**INSTRUCCIONES Y REQUISITOS**
Actualiza la reseña de La señorita Julia desde "De: August Strindberg." hasta "abril de 2008.", ambos incluidos, y cambia "Acordeón" por "Bandoneón".

**TEXTO DE LECTURA**
Actualizado 12-04-2008 16:21 CET

De: August Strindberg. Con: María Adánez, Raúl Prieto y Chusa Barbero. Violín: Andrea Szamek. Acordeón: Scott A. Singer. Escenografía: Andrea D’Odorico. Dirección: Miguel Narros Madrid. Teatro Fernán Gómez. 5 abril de 2008.

Es Strindberg uno de los más prominentes dramaturgos europeos de la segunda mitad del siglo XIX y el que llevó el naturalismo teatral hasta límites no superados dando vida a multitud de personajes cuyas pasiones y deseos individuales están fuertemente mediatizados por la presión de su entorno natural y social. La señorita Julia es un caso paradigmático de ese determinismo genético y de clase que gobierna el comportamiento de los seres humanos, y el conflicto que enfrenta a los protagonistas, un conflicto de poder, en el fondo, no es sino una escaramuza de la continua lucha darwiniana de las especies a lo largo de un proceso evolutivo en el que solo sobreviven los individuos mejor dotados.

Urgida por el despecho en que la ha sumido su reciente ruptura con un pretendiente y arrastrada por el torbellino de sensualidad que ha hecho presa de todos los moradores de la casa con ocasión de la celebración de la noche de San Juan, Julia se ve impulsada a coquetear con Juan de manera un tanto frívola y a mostrarse ora cariñosa ora desdeñosa y autoritaria con quien identifica únicamente como un criado, sin calibrar en su justa medida hasta donde pueden llegar sus insinuaciones. Juan, en principio, se muestra solícito y servil, dispuesto a satisfacer los caprichos de su señora, pero cuando se siente ultrajado, su mansedumbre se trueca en violencia y su sentimiento de inferioridad en orgullo de macho y en deseo de dominación de la hembra, un deseo que no verá colmado hasta conseguir la posesión de Julia, y con ello, su destrucción, pues es improbable que Julia sobreviva al deshonor.

El montaje de Miguel Narros hace justicia, creemos, a la excepcional factura dramática de esta pieza, un sutilísimo a la vez que violento juego teatral caracterizado por las constantes inversiones de la situación relativa de los protagonistas y de su mudable estado de ánimo. Refleja asimismo el montaje con bastante fidelidad la franqueza, -rudeza, a veces-, con que los personajes se desenmascaran poniendo al descubierto sus ambiciones y su verdadera catadura moral, así como la atmósfera densa y turbulenta que los envuelve, la de una noche mágica y saturnal en la que se mezclan los vapores del vino y los efluvios del instinto con el calor de unos cuerpos enfebrecidos por el deseo y por la voluptuosidad. La escenografía, espléndida, de Andrea D’Odorico y la ambientación, en general, meticulosa y realista coadyuvan en gran medida a la creación de esa atmósfera. Y por supuesto, el trabajo de los actores, extraordinario en conjunto.

**LISTADO PROPORCIONADO**
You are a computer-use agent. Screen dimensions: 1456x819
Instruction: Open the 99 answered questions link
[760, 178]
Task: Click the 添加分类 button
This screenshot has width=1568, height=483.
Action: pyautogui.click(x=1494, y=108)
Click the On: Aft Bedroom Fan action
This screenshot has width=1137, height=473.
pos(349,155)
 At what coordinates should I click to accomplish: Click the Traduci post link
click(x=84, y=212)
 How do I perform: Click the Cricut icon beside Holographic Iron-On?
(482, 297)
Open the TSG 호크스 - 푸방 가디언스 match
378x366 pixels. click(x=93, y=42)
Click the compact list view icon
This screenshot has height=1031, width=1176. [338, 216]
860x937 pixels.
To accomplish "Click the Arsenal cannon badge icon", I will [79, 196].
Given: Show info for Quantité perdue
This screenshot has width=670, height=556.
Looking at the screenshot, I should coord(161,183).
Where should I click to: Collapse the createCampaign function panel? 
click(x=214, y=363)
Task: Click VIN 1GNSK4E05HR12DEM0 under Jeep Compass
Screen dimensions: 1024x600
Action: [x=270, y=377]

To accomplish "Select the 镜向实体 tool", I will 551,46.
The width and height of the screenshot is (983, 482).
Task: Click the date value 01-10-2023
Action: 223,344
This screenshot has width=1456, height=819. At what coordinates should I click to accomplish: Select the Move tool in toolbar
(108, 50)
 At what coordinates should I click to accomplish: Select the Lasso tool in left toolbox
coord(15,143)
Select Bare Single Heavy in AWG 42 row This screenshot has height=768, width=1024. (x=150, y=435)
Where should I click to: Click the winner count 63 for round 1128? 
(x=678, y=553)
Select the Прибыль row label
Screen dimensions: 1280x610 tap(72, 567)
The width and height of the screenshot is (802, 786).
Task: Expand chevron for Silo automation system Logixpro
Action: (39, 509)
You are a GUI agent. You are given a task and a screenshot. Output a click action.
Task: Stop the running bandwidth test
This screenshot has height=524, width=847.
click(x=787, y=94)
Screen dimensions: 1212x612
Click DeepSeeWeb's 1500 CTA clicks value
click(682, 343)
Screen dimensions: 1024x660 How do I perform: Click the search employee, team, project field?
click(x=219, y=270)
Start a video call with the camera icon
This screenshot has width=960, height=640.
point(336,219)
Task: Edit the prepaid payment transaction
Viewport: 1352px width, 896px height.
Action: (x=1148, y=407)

**SOLUCIÓN PROPUESTA**
De: August Strindberg. Con: María Adánez, Raúl Prieto y Chusa Barbero. Violín: Andrea Szamek. Bandoneón: Scott A. Singer. Escenografía: Andrea D’Odorico. Dirección: Miguel Narros Madrid. Teatro Fernán Gómez. 5 abril de 2008.